**Task list:**
[1] In the table of redistricting commissions, what is Alaska's final deadline?
[2] Continue the table of redistricting commissions from the point where it stops.

**Supplied passage:**
Redistricting Commissions:  Legislative Plans

Commissions with Primary Responsibility for Drawing a Plan
(All states not represented in this table draw legislative districts through state legislative authority)

State

Number of Members

Selection Requirements

Formation Date

Initial Deadline

Final Deadline

Alaska

Alaska Const. art. 6

5

Governor appoints two; then president of the Senate appoints one; then speaker of the House appoints one; then chief justice of the Supreme Court appoints one. At least one member must be a resident of each judicial district. No member may be a public employee or official.

By September 1, 2010

30 days after census officially reported

90 days after census officially reported

Arizona

Ariz. Const. art. 4, pt. 2, § 1

5

The commission on appellate court appointees creates a pool of 25 nominees, ten from each of the two largest parties and five not from either of the two largest parties. The highest ranking officer of the house appoints one from the pool, then the minority leader of the house appoints one, then the highest ranking officer of the senate appoints one, then the minority leader of the senate appoints one. These four appoint a fifth from the pool, not a member of any party already represented on the commission, as chair. If the four deadlock, the commission on appellate court appointments appoints the chair.

**Supplied data:**
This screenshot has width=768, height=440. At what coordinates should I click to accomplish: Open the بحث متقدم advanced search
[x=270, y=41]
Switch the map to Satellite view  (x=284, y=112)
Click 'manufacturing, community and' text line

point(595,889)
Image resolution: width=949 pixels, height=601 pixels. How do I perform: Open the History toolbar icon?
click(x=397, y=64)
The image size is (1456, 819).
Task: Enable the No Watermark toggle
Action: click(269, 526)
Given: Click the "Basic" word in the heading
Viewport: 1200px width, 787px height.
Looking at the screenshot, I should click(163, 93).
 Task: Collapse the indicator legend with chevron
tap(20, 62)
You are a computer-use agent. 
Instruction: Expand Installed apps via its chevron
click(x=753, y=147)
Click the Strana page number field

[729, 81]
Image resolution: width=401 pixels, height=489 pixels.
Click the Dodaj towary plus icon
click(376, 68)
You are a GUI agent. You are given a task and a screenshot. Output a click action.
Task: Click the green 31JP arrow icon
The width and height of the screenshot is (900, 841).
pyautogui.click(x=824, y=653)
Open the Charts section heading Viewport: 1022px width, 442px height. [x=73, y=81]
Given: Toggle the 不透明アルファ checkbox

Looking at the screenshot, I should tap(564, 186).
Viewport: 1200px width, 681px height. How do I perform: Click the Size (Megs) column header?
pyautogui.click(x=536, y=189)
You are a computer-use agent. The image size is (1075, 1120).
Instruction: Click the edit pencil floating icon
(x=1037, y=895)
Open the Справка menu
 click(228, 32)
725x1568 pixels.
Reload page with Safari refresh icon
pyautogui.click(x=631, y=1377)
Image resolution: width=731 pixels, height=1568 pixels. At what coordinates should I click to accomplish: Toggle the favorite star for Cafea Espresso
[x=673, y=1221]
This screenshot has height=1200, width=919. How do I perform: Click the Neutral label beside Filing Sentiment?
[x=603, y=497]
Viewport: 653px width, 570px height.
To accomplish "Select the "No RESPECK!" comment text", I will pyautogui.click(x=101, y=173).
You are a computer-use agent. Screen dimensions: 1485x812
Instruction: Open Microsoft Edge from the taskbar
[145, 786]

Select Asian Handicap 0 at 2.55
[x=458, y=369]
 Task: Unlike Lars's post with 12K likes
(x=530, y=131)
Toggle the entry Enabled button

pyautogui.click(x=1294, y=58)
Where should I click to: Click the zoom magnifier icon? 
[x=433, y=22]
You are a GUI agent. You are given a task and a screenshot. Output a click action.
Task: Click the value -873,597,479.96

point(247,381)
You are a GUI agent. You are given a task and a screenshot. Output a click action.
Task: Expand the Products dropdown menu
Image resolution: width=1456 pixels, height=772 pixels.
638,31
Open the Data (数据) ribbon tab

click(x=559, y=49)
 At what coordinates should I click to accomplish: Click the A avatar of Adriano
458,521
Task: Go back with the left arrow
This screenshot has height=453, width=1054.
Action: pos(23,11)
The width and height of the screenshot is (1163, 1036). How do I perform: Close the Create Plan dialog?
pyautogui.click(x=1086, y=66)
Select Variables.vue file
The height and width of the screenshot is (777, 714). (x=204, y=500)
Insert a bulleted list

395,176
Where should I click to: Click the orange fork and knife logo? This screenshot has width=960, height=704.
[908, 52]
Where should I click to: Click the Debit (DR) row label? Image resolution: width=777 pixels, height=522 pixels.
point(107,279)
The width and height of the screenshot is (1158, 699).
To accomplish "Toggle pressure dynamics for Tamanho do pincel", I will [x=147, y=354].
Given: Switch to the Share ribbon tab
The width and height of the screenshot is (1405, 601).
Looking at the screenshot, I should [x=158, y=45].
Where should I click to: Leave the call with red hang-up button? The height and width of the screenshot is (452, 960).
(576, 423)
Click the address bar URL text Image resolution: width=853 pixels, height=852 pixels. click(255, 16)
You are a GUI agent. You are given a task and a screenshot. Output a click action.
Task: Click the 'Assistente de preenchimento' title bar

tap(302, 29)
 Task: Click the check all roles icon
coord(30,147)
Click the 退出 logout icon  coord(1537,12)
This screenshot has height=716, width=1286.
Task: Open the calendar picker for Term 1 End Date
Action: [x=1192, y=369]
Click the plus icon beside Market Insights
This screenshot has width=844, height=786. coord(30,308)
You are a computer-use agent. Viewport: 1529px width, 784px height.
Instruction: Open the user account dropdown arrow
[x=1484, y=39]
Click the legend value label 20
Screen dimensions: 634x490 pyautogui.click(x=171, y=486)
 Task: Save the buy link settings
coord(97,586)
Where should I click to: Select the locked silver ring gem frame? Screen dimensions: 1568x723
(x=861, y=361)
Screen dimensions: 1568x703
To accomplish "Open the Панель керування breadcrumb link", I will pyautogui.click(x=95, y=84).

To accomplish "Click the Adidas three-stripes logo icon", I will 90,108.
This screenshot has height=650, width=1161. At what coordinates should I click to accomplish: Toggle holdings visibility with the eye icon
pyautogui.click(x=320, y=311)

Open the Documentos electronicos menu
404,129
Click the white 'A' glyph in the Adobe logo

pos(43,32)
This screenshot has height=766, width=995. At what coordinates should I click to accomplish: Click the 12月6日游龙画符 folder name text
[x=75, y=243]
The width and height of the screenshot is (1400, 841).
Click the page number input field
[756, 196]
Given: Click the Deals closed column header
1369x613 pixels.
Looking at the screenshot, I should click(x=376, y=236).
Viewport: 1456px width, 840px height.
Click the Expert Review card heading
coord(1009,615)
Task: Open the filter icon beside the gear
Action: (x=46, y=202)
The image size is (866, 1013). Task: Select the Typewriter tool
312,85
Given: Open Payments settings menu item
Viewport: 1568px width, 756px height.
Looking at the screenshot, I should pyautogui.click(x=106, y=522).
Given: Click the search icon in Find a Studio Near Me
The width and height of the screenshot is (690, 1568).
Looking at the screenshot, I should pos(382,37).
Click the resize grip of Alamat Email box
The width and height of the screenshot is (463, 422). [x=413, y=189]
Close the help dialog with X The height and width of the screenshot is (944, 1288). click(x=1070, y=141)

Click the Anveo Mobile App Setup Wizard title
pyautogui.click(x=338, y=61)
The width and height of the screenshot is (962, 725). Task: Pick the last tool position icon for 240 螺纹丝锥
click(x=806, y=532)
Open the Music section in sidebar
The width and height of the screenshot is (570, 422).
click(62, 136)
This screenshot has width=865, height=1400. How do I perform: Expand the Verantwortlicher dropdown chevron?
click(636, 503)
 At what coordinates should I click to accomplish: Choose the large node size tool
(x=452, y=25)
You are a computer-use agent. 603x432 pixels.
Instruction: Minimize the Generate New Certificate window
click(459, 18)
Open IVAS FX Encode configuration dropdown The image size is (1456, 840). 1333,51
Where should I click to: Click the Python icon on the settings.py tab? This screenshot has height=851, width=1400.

**Answers to the exercises:**
[1] 90 days after the census is officially reported.

[2]
By February 28, 2011

None

None

Arkansas

Ark. Const. 1874, art. 8

3

Commission consists of the governor, secretary of state, and the attorney general

None

By February 1, 2011

Plan becomes official 30 days after it is filed

California

Article XXI

 

 

14

With the Passage of Proposition 11 in 2008, the process of redrawing California's state legislative districts was removed from state legislative authority and given to a newly established 14 member commision.  The commission must include 5 Democrats, 5 Republicans, and 4 members from neither party.  Government auditors are to select 60 registered voters from an applicant pool.  Legislative leaders can reduce the pool; the auditors then are to pick eight commission members by lottery, and those commissioners pick six additional members for 14 total.  For approval district boundaries need votes from three Democratic commissioners, three Republican commissioners, and three commissioners from neither party. By December 31, 2010 and each year ending in the number zero thereafter None By September 15, 2011 and in each year ending in the number 1 thereafter

Colorado

Colo. Const. art. V, § 48

11

Legislature selects four: (speaker of the House; House minority leader; Senate majority and minority leaders; or their delegates). Governor selects three. Judiciary selects four. Maximum of four from the legislature. Each congressional district must have at least one person, but no more than four people representing it on the commission. At least one member must live west of the Continental Divide.

By August 1, 2011

90 days after the availability of the census data, or after the formation of the committee, whichever is later

March 15, 2012

Hawaii

Haw. Const. art. IV

9

President of the Senate selects two. Speaker of the House selects two. Minority senate party selects two. These eight select the ninth member, who is the chair. No commission member may run for the legislature in the two elections following redistricting.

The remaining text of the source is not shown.